Many students are not aware of our application process, which is communicated on our website, or they ignore instructions. Typically, I will receive emails with super big portfolios or links to their website, and we just don't have the time to look through everything, or download large files. It's best to follow the application process if you want your resume and portfolio reviewed. I’d advise sending everything in PDF format which is more easily accessible.

Can you share a recruiting secret or tip with us?

Most managers reviewing resumes and portfolios have very little time, so make sure you stand out from the rest.

What do you find recent graduates are most surprised by when they enter the workforce?

Our office is very fast-paced and hands-on, which is quite different from an academic environment.

What do you think will be the major changes in the interior field in the next five years?

I think there’s going to be a significant focus on diversifying the industry with respect to attracting people from different backgrounds, in terms of minority architects and women.

How would you suggest recent graduates maximize their time with their mentors?

We have a structured mentoring program.
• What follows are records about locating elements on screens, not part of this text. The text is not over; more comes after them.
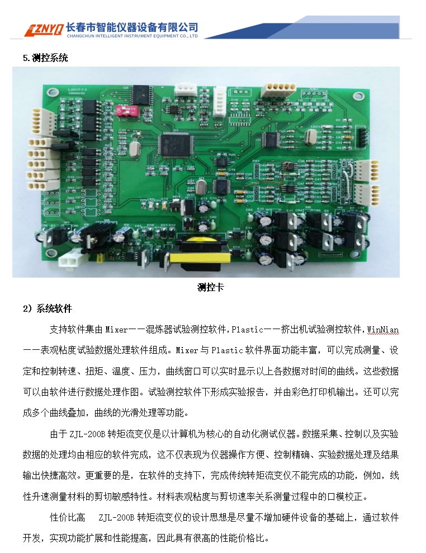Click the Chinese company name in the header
(132, 26)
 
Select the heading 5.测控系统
(46, 58)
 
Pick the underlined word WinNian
(382, 330)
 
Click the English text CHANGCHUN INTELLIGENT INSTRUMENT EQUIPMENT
(131, 36)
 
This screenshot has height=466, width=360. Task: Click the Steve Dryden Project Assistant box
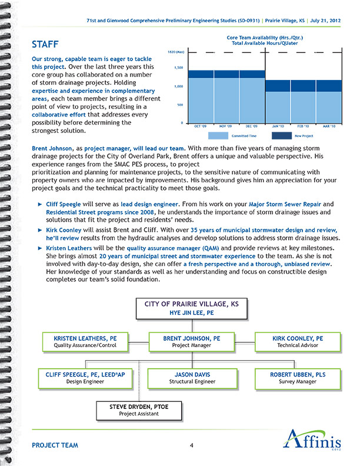135,410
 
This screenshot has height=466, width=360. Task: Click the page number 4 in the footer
192,445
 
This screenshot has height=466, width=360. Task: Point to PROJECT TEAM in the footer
55,445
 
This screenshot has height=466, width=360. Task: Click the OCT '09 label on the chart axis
200,127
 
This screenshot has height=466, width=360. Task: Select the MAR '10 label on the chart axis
329,127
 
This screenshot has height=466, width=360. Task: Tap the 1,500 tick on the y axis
181,68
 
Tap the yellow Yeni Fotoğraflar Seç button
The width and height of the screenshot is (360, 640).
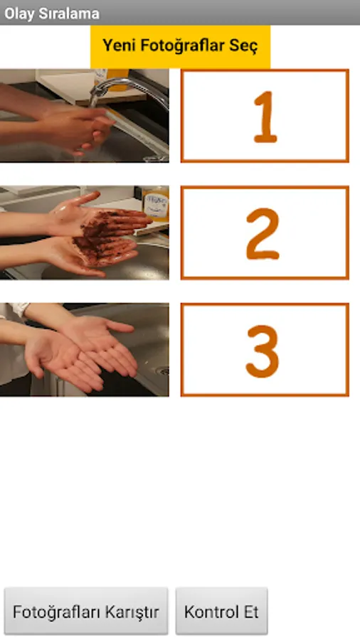[180, 46]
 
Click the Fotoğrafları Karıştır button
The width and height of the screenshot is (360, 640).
[86, 611]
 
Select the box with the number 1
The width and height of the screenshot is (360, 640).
[265, 116]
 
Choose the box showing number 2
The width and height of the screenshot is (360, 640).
[265, 233]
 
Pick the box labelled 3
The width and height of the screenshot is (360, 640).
[265, 350]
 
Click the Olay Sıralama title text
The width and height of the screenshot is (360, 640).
[52, 14]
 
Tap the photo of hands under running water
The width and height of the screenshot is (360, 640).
[84, 116]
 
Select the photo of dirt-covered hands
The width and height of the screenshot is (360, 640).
[84, 233]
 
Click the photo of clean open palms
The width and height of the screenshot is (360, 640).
[84, 350]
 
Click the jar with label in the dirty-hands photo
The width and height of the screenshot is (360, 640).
[156, 203]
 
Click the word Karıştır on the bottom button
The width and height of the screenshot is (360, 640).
[132, 612]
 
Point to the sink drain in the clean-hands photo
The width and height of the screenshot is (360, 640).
[163, 371]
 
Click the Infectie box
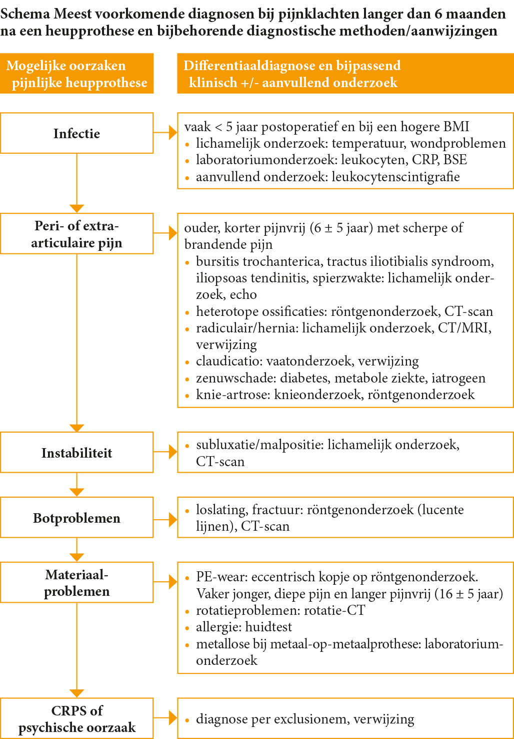tap(76, 133)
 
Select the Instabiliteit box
tap(76, 453)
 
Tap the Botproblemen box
tap(76, 518)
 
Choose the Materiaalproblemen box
tap(76, 582)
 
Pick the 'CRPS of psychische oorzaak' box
tap(76, 718)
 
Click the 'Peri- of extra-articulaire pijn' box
tap(76, 234)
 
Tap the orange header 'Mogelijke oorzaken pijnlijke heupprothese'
tap(76, 74)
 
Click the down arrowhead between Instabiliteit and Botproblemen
tap(76, 492)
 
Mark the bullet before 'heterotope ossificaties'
tap(188, 312)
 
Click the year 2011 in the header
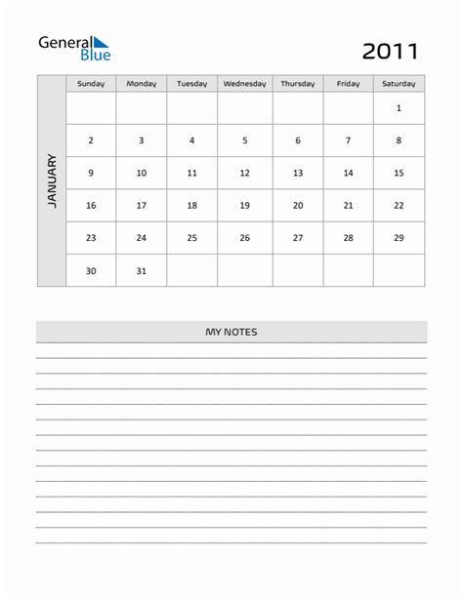[391, 51]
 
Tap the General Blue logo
[74, 48]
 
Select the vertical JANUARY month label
[52, 180]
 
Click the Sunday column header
[91, 84]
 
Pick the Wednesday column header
[244, 84]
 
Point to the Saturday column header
[399, 84]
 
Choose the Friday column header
[348, 84]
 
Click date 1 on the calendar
[399, 108]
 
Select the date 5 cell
[244, 140]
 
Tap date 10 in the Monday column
[141, 173]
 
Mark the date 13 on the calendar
[298, 173]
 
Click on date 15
[399, 173]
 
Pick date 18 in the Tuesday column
[191, 206]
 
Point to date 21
[348, 206]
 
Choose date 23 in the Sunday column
[91, 238]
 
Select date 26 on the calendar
[244, 238]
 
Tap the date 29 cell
[399, 238]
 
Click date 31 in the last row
[141, 271]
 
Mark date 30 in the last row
[91, 271]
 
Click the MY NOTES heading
[232, 333]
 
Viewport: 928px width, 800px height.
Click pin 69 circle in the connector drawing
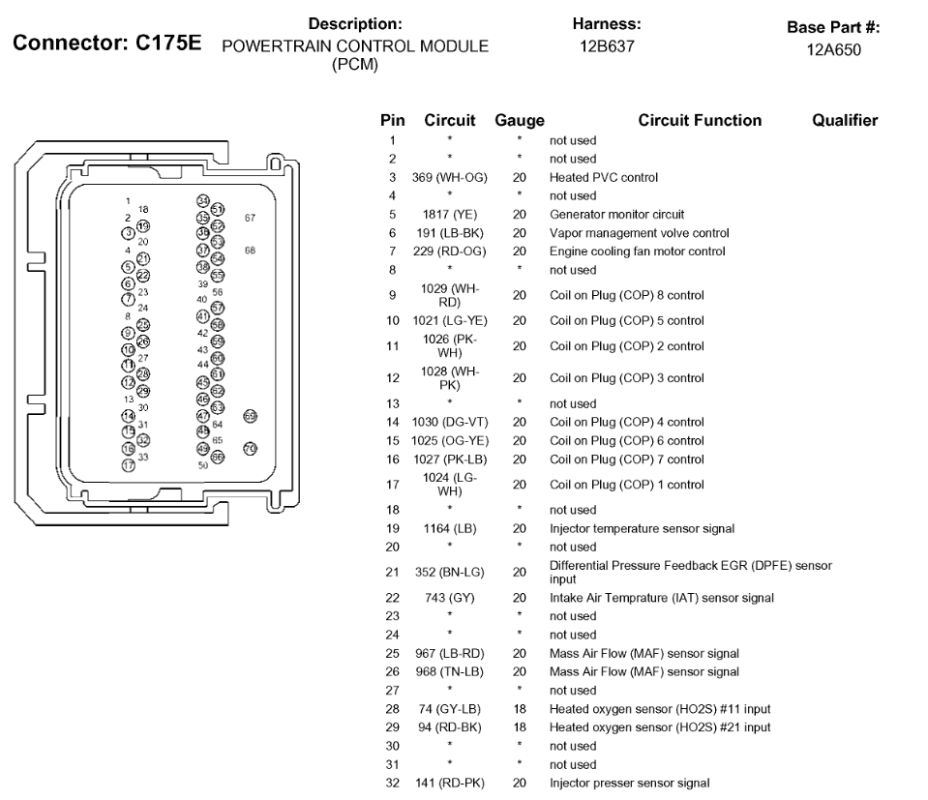coord(251,415)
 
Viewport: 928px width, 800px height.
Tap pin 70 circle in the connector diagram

I definitely encourage graduates to have a mentor, to help give them advice on how to achieve goals, as well as steer them in the right direction, and have someone who could be an advocate for them. Meeting regularly is important as well.

Is there anything else you'd like to share?

As they’re entering the field, I recommend getting involved in the industry somehow as a volunteer. I think it’s very important to give back to the design community, whether it’s through the AIA, ACE Mentoring, or Habitat for Humanity.